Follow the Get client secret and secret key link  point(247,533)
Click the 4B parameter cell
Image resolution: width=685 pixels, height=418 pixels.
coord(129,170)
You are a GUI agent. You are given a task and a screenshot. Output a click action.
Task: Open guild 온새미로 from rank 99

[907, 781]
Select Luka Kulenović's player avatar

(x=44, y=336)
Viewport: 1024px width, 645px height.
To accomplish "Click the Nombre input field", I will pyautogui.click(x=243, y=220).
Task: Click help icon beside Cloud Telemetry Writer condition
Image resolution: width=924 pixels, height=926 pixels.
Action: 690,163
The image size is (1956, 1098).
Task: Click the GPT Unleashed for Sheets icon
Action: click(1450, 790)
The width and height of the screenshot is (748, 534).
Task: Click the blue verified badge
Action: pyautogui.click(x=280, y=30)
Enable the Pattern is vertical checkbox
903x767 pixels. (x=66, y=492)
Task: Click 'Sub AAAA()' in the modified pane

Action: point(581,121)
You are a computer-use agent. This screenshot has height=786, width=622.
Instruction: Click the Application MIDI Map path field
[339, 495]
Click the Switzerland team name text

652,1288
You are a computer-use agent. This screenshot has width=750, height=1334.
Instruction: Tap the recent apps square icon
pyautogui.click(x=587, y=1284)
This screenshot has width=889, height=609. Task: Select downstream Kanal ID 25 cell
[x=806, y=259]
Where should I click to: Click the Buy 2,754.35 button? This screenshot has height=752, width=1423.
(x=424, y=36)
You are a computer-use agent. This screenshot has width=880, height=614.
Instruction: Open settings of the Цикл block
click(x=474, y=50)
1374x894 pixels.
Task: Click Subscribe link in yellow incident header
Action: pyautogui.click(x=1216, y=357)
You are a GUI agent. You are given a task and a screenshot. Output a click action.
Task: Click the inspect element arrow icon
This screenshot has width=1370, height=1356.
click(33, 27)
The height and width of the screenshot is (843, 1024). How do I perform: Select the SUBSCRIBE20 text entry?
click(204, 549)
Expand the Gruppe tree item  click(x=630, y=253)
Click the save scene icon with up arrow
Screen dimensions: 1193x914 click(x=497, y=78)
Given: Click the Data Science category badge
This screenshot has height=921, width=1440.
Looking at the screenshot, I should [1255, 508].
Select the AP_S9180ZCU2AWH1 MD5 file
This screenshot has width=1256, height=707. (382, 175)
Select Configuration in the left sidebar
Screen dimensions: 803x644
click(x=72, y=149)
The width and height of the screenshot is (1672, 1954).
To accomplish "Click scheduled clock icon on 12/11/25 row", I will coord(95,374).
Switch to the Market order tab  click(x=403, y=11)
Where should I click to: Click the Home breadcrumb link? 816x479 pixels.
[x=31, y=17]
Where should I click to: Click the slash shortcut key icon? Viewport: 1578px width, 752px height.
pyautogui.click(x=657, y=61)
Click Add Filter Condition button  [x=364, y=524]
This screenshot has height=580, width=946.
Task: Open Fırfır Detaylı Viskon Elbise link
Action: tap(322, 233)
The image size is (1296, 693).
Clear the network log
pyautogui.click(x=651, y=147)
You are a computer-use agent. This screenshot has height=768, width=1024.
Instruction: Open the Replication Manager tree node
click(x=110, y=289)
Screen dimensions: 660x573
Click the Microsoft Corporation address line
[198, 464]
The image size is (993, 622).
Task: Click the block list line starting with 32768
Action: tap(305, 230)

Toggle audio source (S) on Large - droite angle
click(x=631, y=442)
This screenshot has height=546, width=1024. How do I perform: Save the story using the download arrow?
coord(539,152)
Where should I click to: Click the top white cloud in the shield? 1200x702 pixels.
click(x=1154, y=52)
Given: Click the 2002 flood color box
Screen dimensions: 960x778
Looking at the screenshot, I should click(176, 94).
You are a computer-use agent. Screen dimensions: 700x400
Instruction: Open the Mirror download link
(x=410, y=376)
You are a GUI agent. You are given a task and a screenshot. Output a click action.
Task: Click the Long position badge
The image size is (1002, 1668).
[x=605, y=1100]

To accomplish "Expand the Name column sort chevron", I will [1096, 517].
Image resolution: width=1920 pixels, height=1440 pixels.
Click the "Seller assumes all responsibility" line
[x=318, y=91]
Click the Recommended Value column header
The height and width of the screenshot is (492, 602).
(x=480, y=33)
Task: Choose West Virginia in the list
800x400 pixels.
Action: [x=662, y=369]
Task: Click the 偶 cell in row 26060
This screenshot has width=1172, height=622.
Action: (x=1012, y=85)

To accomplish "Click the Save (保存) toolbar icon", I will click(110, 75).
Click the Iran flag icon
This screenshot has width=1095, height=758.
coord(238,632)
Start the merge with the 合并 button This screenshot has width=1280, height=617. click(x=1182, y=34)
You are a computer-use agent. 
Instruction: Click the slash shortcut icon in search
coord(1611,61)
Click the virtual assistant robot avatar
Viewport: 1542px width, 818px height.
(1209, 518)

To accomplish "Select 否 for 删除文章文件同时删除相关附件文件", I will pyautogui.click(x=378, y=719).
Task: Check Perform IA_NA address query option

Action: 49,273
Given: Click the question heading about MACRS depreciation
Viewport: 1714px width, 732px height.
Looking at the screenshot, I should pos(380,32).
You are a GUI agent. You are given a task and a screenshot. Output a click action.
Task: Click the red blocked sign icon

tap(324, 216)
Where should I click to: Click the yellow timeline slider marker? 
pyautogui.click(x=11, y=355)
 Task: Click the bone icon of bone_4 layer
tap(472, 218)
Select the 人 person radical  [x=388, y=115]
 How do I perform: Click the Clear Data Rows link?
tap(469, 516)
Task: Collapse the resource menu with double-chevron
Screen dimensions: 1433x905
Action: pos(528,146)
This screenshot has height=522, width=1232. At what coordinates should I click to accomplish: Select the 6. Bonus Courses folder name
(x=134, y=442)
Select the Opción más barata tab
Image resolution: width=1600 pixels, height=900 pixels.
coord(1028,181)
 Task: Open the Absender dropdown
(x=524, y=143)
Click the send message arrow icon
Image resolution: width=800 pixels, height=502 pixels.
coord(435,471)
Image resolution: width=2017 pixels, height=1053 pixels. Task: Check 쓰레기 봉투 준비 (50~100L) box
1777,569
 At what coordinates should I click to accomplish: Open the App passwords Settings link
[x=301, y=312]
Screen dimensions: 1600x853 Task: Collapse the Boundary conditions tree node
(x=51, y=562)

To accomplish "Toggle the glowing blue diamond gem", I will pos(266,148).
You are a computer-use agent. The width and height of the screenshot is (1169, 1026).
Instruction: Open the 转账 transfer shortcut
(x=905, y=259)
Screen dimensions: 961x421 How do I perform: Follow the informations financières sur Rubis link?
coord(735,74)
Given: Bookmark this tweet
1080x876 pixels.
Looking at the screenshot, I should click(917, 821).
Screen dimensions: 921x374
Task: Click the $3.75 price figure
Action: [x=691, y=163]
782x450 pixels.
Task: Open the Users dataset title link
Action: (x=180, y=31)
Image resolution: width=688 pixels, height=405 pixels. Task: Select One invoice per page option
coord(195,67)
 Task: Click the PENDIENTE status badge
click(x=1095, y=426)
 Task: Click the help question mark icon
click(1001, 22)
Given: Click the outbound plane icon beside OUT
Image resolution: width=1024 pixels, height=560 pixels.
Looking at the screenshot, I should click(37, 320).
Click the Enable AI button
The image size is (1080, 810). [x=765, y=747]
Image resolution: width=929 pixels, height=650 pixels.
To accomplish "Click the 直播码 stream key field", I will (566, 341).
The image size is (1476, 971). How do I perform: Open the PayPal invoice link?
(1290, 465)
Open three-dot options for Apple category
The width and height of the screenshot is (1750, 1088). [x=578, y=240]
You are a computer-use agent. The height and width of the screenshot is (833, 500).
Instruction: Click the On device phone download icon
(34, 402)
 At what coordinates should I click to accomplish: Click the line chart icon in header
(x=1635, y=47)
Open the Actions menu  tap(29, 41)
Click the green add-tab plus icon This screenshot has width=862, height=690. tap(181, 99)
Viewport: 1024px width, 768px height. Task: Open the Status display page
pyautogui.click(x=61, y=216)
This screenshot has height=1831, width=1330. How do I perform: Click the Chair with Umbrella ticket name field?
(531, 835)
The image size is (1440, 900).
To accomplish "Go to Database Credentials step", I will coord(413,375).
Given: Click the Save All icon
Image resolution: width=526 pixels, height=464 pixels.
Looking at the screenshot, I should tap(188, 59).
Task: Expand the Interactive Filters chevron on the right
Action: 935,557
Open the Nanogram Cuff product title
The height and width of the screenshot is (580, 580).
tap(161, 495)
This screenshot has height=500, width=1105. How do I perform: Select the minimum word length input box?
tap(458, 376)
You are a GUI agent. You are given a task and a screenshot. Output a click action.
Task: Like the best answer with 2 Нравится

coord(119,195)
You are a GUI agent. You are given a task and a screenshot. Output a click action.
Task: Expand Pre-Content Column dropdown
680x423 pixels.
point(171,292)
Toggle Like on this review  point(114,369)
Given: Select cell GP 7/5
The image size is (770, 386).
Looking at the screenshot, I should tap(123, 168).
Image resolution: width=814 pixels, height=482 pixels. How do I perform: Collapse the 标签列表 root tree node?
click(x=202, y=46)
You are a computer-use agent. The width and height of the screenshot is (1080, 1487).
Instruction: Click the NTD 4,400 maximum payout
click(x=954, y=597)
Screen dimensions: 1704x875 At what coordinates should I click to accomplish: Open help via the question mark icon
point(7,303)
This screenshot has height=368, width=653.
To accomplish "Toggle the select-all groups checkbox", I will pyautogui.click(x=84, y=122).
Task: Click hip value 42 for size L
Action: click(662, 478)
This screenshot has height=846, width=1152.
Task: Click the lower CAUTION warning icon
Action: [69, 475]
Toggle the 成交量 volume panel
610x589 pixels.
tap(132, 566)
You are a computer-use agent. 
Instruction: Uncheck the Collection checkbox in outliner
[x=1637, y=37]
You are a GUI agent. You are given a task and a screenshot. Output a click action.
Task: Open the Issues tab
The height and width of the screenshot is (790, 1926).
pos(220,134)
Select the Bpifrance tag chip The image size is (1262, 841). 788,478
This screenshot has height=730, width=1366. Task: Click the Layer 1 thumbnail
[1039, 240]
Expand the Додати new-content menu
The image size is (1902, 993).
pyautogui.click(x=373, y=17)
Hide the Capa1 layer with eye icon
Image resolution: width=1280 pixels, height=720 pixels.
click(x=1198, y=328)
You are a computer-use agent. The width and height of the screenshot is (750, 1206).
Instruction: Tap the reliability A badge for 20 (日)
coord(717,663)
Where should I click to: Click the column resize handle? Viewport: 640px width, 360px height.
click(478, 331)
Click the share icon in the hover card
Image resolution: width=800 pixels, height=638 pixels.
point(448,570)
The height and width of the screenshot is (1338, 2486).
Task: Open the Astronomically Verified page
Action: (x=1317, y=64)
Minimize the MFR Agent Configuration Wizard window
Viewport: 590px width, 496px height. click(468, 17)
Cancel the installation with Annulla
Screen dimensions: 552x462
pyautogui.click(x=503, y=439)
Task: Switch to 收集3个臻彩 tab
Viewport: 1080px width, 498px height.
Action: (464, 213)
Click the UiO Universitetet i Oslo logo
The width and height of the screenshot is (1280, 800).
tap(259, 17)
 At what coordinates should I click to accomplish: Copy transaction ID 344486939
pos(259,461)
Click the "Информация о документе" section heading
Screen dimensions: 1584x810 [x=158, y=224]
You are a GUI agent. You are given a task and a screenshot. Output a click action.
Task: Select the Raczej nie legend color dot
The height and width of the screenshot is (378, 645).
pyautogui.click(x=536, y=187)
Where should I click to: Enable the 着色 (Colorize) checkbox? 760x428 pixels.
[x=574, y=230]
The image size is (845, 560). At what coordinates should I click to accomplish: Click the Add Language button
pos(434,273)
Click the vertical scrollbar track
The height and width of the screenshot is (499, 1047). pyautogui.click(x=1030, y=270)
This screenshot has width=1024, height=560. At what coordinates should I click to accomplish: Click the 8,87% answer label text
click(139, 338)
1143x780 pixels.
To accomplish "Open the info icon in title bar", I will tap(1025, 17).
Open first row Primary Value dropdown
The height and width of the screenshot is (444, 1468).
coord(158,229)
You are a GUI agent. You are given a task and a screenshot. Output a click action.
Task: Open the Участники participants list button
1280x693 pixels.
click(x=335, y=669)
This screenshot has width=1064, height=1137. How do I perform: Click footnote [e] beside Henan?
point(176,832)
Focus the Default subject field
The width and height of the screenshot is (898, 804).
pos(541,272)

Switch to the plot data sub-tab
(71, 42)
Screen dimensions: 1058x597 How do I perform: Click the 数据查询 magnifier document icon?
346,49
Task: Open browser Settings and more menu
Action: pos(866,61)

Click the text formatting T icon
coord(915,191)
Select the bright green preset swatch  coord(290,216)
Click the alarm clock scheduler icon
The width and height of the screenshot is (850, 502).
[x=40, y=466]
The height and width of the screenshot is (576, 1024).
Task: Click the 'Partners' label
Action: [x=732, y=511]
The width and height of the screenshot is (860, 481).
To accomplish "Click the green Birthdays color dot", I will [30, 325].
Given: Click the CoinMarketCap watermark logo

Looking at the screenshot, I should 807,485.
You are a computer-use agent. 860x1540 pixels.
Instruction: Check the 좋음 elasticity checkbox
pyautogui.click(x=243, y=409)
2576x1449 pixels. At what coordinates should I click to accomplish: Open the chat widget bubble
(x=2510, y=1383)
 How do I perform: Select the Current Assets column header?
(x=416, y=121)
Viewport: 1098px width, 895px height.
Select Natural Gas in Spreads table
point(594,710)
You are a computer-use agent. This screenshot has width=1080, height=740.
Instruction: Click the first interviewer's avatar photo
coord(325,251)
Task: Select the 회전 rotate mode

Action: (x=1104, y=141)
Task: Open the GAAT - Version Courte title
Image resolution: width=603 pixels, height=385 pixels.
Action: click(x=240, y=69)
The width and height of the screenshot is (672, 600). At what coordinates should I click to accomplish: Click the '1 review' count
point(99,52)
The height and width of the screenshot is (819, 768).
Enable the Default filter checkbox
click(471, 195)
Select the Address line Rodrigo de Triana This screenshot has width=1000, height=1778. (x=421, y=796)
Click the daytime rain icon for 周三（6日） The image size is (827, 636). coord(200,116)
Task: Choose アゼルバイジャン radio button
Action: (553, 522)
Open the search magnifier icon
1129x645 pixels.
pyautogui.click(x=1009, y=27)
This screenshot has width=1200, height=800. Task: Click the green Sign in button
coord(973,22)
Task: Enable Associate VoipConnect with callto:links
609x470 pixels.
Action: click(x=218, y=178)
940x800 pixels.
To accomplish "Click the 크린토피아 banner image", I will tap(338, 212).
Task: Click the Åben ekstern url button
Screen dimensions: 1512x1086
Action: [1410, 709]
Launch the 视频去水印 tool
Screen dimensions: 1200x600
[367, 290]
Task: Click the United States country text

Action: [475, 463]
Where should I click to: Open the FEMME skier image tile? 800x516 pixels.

What you should do:
Your task is to restate, word for word, only those lines above that fall between the line holding "Instruction: Tap the recent apps square icon" and the line holding "Switch to the Market", inclusive.

Result:
Instruction: Tap the recent apps square icon
pyautogui.click(x=587, y=1284)
This screenshot has width=889, height=609. Task: Select downstream Kanal ID 25 cell
[x=806, y=259]
Where should I click to: Click the Buy 2,754.35 button? This screenshot has height=752, width=1423.
(x=424, y=36)
You are a computer-use agent. This screenshot has width=880, height=614.
Instruction: Open settings of the Цикл block
click(x=474, y=50)
1374x894 pixels.
Task: Click Subscribe link in yellow incident header
Action: pyautogui.click(x=1216, y=357)
You are a GUI agent. You are given a task and a screenshot. Output a click action.
Task: Click the inspect element arrow icon
This screenshot has width=1370, height=1356.
click(33, 27)
The height and width of the screenshot is (843, 1024). How do I perform: Select the SUBSCRIBE20 text entry?
click(204, 549)
Expand the Gruppe tree item  click(x=630, y=253)
Click the save scene icon with up arrow
Screen dimensions: 1193x914 click(x=497, y=78)
Given: Click the Data Science category badge
This screenshot has height=921, width=1440.
Looking at the screenshot, I should [1255, 508].
Select the AP_S9180ZCU2AWH1 MD5 file
This screenshot has width=1256, height=707. (382, 175)
Select Configuration in the left sidebar
Screen dimensions: 803x644
click(x=72, y=149)
The width and height of the screenshot is (1672, 1954).
To accomplish "Click scheduled clock icon on 12/11/25 row", I will coord(95,374).
Switch to the Market order tab  click(x=403, y=11)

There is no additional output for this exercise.